The first thing that rocked me to the core was the death of Dave Henderson. Unless you’re an obsessive-compulsive baseball fan with a long memory, you might not remember the man known as “Hendu” who patrolled the outfield for the Bash Brothers-era Oakland A’s. His lifetime stats were fairly ordinary—lifetime batting average of .258, 197 career home runs—but he was one of the key pieces on a team that should have been remembered as one of the great dynasties of all time. Hendu was the man responsible for moving Rickey Henderson along the basepaths so that Rickey could ultimately be driven in by Mark McGwire or Jose Canseco. He might have been the slowest centerfielder in the majors, but he always seemed to be in the right place to make the right play at the right time.

He also hit what many consider to be the most clutch homerun in postseason history. Watch:

[yframe url=’https://www.youtube.com/watch?v=0QOyhcIZQzo’]

That’s what Sport is supposed to be, right there. First of all—did Al Michaels call every important sporting event of the last forty years, or does it just seem like it? What a great call. Next, look at the elation on Henderson’s face. Look at the disgust on Donnie Moore’s. Most sportswriters this week, when memorializing Hendu, have glossed over the fact that Moore, the pitcher who gave up that long ball, ultimately may have committed suicide because of it. Friends and family say that he was just never the same after that moment. How many of us have a moment in our lives like Henderson’s—or like Moore’s, for that matter?

Henderson was drafted in the year I was born—1977. He died at the age of fifty-seven. How is that possible that he was fifty-seven? As far as I know, Dave Henderson is still immortalized in the 1988 Score Baseball Card Box Set, frozen forever at the age of thirty, a full eight years younger than I am now. But a funny thing happened between 1988 and now. It’s called time. The A’s of McGwire and Canseco are now just as distant a memory as the ’61 Yankees of Maris and Mantle were in 1988—exactly twenty-seven years ago. How is that possible?

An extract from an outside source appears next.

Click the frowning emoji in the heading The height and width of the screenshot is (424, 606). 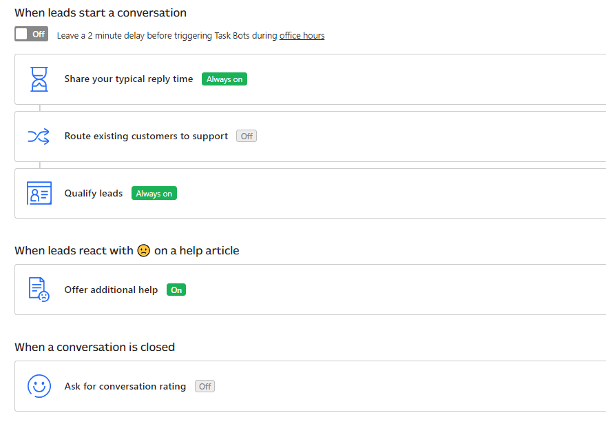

My heroes weren’t supposed to age. They weren’t supposed to grow old and weak. They definitely, absolutely, positively, were never supposed to die. As I’ve grown older, I realize now that I’ve watched the careers of many athletes begin and end. When I was a kid, Don Mattingly had played baseball forever, and he was going to play baseball forever. It never occurred to me that someday, these men who I had frozen in time in the posters on the walls of my room—McGwire, Canseco, Dave Winfield, Magic Johnson, Michael Jordan—that they’d someday be just as old and dead as Babe Ruth and Joe DiMaggio and George Mikan and Y.A. Tittle (what? Y.A. Tittle isn’t dead?).

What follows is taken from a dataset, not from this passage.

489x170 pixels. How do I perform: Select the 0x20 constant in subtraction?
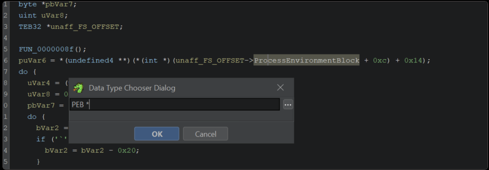pos(128,150)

I loved Hendu. I loved Dave Parker, Carney Lansford, Walt Weiss, Dave Stewart, Bob Welch (who has also passed away), Dennis Eckersley, Rickey Henderson—all of them. I knew them inside and out. I knew where they’d played their minor league ball, I knew their lifetime stats—everything. For some reason, a kid from Dublin, Ohio, was mesmerized by the swagger I saw from a team that played thousands of miles away from me. My friends and I bashed our forearms together when we played down at the park. I practiced so that, someday, I could have the same legendary stare that Dave Stewart had underneath his worn, curled-up brim of his cap from the mound.

Now one of them is dead. I don’t know why it bothers me so much, but it does.

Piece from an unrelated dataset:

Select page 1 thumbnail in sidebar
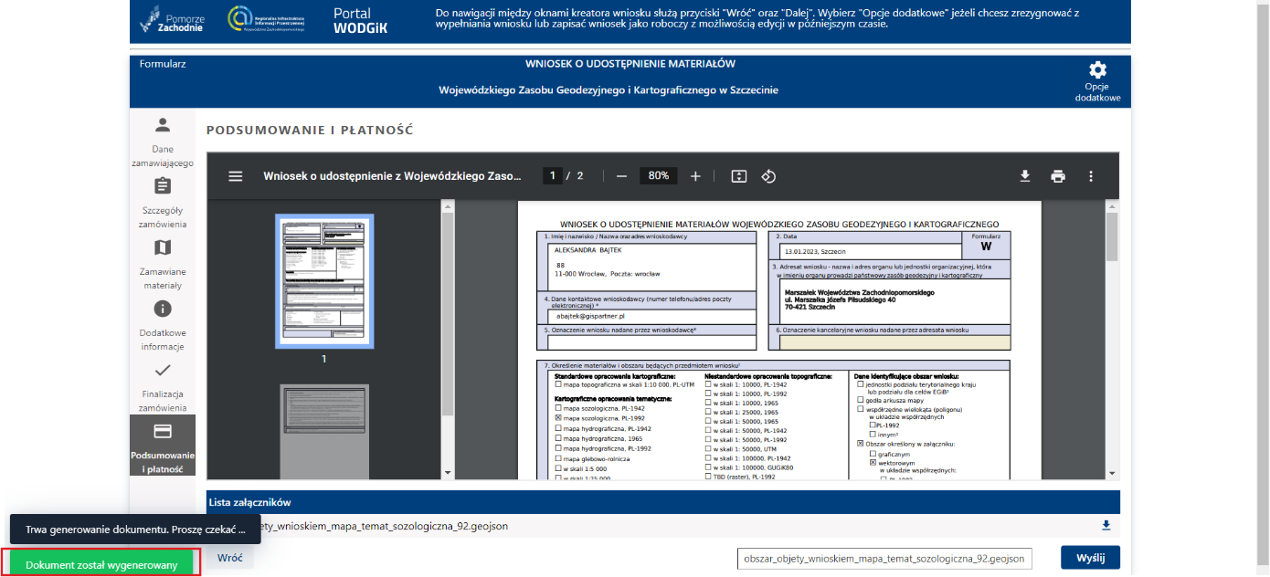This screenshot has width=1270, height=577. coord(323,281)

The second thing to gut punch me this week was this Junkyard Find on TTAC. I owned that car. Well, not that car—mine was a six-speed manual, not an automatic, and I didn’t have the tasteful “RX-8” stickers on the front fenders—but I bought a 2004 RX-8, brand-new off of the showroom floor at Jake Sweeney Mazda in Cincinnati. It was the first new car that I bought all by myself, with no parent co-signer required. I paid about $22,500 for a car that stickered for just north of $30k, thanks to some end-of-model-year rebates and some deep dealer discounts. I loved that car. I talked about it non-stop. I think it was slightly slower than a modern V6 Impala from zero-to-sixty, but, man, it could handle. It was perfectly balanced. It looked oh-so-JDM. I was twenty-six years old, I was managing the number two T-Mobile store in the whole country, and I had the world on a string, thanks to my dream car in my garage.

Oh, yes, it also blew up.

In 2008, I took it to the first autocross of the season for the Central Kentucky Region. I had just moved to Lexington from Cincinnati, and I was excited to meet some new friends. The RX-8 was the king of B Stock in those days, and some of the local MR2 Turbo and E36 M3 drivers were none too pleased to see a new entrant in their class. At the end of my first run, I put my foot down to accelerate toward the finish…and nothing happened. When I got back to my grid spot, I revved up the motor to see if something was wrong, and white smoke filled the air. I had blown a seal inside the motor, approximately two thousand miles short of the 50K powertrain warranty. Mazda picked up the car from the autocross, with the Hoosiers still on it, and replaced the engine under warranty. I swore that I’d be a Mazda man for life after that. I haven’t bought another Mazda since. Funny thing, life.

And now my dream car is showing up in junkyards with some regularity. It makes me sad. It makes me feel like that part of my life, that youthful exuberance, that version of me that existed before I had children and real bills and responsibilities—that part of me is somewhere in a junkyard, too. I’m coming up on my fortieth birthday soon. How did that happen?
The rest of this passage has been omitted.